It’s like the Standards of Learning for kids –  the tests administered by the schools as a way to gauge whether (cue The Chimp) the children is learning. SOLs are widely considered a scam because the kids aren’t learning – just being taught to pass the test.

It’s a game.

Likewise, the government’s miles-per-gallon testing. The car companies build their cars to perform as well as possible on the EPA’s test loop, so they can tout the best-possible city/highway numbers – and not just to entice buyers. These numbers are also used to calculate the Corporate Average Fuel Efficiency (CAFE) numbers which the car companies have to deal with. When their “fleet average” – the combined mileage of all the vehicles they sell – dips below whatever Uncle says the mandatory minimum is (it’s currently 35.5 MPG) they get fined and these fines, of course, are passed on to us.

So it’s very important to do well on the tests.

This is why almost all new cars come only with automatic transmissions.

These transmissions can be programmed – optimized to perform best – on the EPA’s tests. They are set up to shift as soon as possible into overdrive (many new automatics have more than one overdrive gear) which is what you want if you’re trying to do as well as possible on the test.

But out in the real world, your mileage may and probably will vary.

An automatic that’s programmed to upshift as soon as possible for the sake of maximizing the MPGs does so at the expense of acceleration.

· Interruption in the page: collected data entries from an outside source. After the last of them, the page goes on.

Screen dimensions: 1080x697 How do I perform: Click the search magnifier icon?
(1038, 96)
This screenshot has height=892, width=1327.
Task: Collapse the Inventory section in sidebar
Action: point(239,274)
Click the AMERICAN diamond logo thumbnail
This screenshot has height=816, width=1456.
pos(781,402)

The car feels sluggish, flat. This tends to encourage the driver to push harder on the accelerator pedal, in order to force a downshift – in order to get the car to accelerate.

This tends to use more gas.

You might do better with the manual – assuming you know how to drive one. And assuming one’s available.

Because of the need to do well on the tests, it’s probably not.

Manuals are too variable.

Driver A – who knows his business – might squeeze higher MPGs out of his manual-equipped car than Driver B (who doesn’t) in the same car with an automatic transmission. And Driver B – who rides the clutch, lugs the engine, shifts too soon/too late, etc. – might get much worse mileage out of a given car with a manual vs. the same car with an automatic.

The problem is that the number of drivers who do know how to properly drive a car with a manual transmission is dwindling – and this dwindling (plus CAFE compliance pressures) creates its own synergistic effect:

Manual transmissions are fading away.

Even in the kinds of vehicles that – formerly – were most likely to offer them or even come standard with them.

Trucks, for instance.

The big ones (1500 series) are all automatic-only. Eight and ten-speed automatics, most of them. The medium-sized ones are almost automatic-only. Toyota still offers a manual in the Tacoma pick-up, but only in one (expensive) trim to discourage volume sales (for CAFE calculation reasons). The Chevy Colorado (and its GMC twin, the Canyon) can be ordered with a manual, but only in the base trim – and with the base (four cylinder) engine and only with 2WD. Again, for reasons of CAFE calculation.  The optional V6 (and turbo-diesel) and 4WD versions of this truck come only with automatic transmissions.

Even economy cars are rapidly transitioning to automatic only. A few still offer them, but the nudge is toward the automatic. In this case, it’s often a continuously variable (CVT) automatic or “dual clutch” automated manual transmission – the latter a kind of backhanded acknowledgment that manuals are or at least, can be, more efficient than automatics . . . provided the human variable is taken out of the equation.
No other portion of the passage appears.